Wanneer we nog verder op het spirituele pad gaan dan wordt het het pad van macht, van concentratie. De mind is als een weerbarstig paard dat niet stil wil blijven staan, dat niet onder controle gebracht kan worden. Wanneer iemand eenmaal concentratie begint te beoefenen dan ondervindt hij een zelfs nog grotere moeilijkheid als hij zijn mind wil doen gehoorzamen. Zolang hij het niet probeert is hij zich er niet van bewust, maar zodra hij begint beseft hij hoe moeilijk het is om de mind te concentreren.

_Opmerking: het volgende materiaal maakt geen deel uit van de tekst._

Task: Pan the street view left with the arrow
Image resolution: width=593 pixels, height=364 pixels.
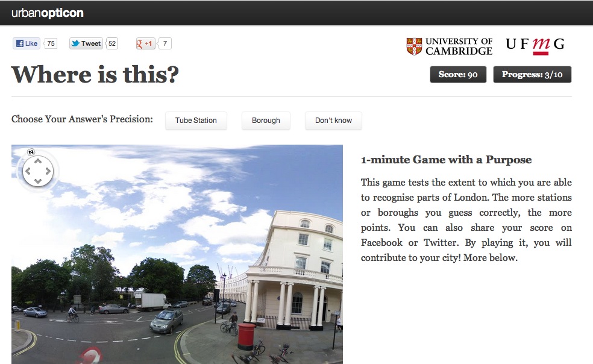Action: pyautogui.click(x=28, y=171)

Het geheim van alles ligt in concentratie. Met concentratie wordt de verandering van de identificatie van de ziel bedoeld, zodat zij de valse conceptie van identificatie verliest en zich identificeert met het ware zelf in plaats van met het valse zelf. Dit wordt met zelf-verwerkelijking bedoeld. Wanneer iemand eenmaal zijn zelf door de geëigende manier van concentratie, contemplatie en meditatie verwerkelijkt dan heeft hij de essentie van alle religies begrepen. Want alle religies zijn slechts verschillende manieren die naar één waarheid leiden en die waarheid is zelfverwerkelijking.